Disobedience falls into the latter category. But the reflective technique crumbles because so profoundly little happens in the film, and director Sebastián Lelio strings out every moment to a thread. To what end? Why must we watch Ronit staring anxiously into the distance for three seconds? Yes, we get it: she is an uncomfortable outcast in her home. She felt trapped and stripped of her agency by a religion that seemingly invigorates many others. The movie has one single point to make and it makes it so early on that the two-hour runtime becomes a mild form of torture.
Some filmmakers eschew these problems by opting for striking imagery, atmospheric sounds or experimental techniques to instill a certain cinematic mood. Not here. Lelio adamantly keeps things drably realistic, with a staunch commitment to conventional medium-wide shots and natural sounds. The cinematography desaturates everything to the point that most scenes resemble the visual flavour of rancid grey meat.
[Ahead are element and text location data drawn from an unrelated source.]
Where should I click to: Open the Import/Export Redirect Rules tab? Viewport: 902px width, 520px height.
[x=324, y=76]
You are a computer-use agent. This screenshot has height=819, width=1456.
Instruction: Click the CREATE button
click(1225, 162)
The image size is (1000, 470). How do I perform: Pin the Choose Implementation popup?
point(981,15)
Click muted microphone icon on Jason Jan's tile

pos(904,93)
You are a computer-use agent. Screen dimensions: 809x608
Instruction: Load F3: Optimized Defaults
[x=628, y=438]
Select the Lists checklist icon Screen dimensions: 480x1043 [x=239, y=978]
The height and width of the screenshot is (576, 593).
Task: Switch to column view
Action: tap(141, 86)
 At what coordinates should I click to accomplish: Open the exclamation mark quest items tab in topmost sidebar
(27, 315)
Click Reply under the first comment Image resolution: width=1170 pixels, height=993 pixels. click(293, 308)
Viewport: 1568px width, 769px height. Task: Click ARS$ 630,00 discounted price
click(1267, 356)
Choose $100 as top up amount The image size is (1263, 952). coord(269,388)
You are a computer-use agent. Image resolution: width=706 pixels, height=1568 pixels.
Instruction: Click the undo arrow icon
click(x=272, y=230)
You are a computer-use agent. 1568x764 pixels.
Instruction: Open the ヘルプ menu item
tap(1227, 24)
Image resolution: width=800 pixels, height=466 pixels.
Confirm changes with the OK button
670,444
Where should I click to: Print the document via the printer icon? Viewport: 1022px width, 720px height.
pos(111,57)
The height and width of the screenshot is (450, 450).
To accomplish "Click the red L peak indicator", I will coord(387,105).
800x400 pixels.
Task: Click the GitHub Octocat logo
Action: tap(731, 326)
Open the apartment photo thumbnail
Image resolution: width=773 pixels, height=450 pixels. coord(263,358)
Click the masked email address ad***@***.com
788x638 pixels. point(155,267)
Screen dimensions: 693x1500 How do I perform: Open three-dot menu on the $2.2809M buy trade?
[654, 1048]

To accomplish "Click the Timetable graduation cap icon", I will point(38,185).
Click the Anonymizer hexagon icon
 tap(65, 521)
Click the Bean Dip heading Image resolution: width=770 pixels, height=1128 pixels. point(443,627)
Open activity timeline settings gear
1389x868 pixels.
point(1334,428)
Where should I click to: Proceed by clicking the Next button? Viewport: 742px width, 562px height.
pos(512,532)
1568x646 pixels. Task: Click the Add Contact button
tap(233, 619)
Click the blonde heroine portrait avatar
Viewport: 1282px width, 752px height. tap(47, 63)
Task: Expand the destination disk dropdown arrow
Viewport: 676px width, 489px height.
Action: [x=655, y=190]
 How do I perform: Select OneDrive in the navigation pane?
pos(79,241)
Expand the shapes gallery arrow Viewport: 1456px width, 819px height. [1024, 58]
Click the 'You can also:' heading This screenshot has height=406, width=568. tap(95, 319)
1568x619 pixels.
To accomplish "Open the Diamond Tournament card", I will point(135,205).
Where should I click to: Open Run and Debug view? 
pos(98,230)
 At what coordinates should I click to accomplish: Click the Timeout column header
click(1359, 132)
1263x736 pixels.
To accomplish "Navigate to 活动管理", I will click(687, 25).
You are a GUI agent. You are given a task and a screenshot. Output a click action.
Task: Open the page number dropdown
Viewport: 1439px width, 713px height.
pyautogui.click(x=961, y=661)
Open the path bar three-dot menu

Such realism could have worked, if there was literally anything else engaging about the film.
The plot picks up in moments – a confrontation over Shabbat dinner reminds Ronit of just how restrictive the social rules are in Hendon, as her extended family points out what she can and cannot say, judgmentally digging at the proper way to live a life. Her restrained outbursts indicate one of the few releases of tension in a film that builds up so much, only to deflate.
I suspect some moments will resonate with Orthodox viewers, and anyone outside that world may be able to superimpose their own yearnings for freedom onto the story. The audience feels for McAdams, a terrific Canadian talent, as she struggles to navigate this world. But if you’re still awake by the film’s third and final ending, you may feel a yearning to escape, too.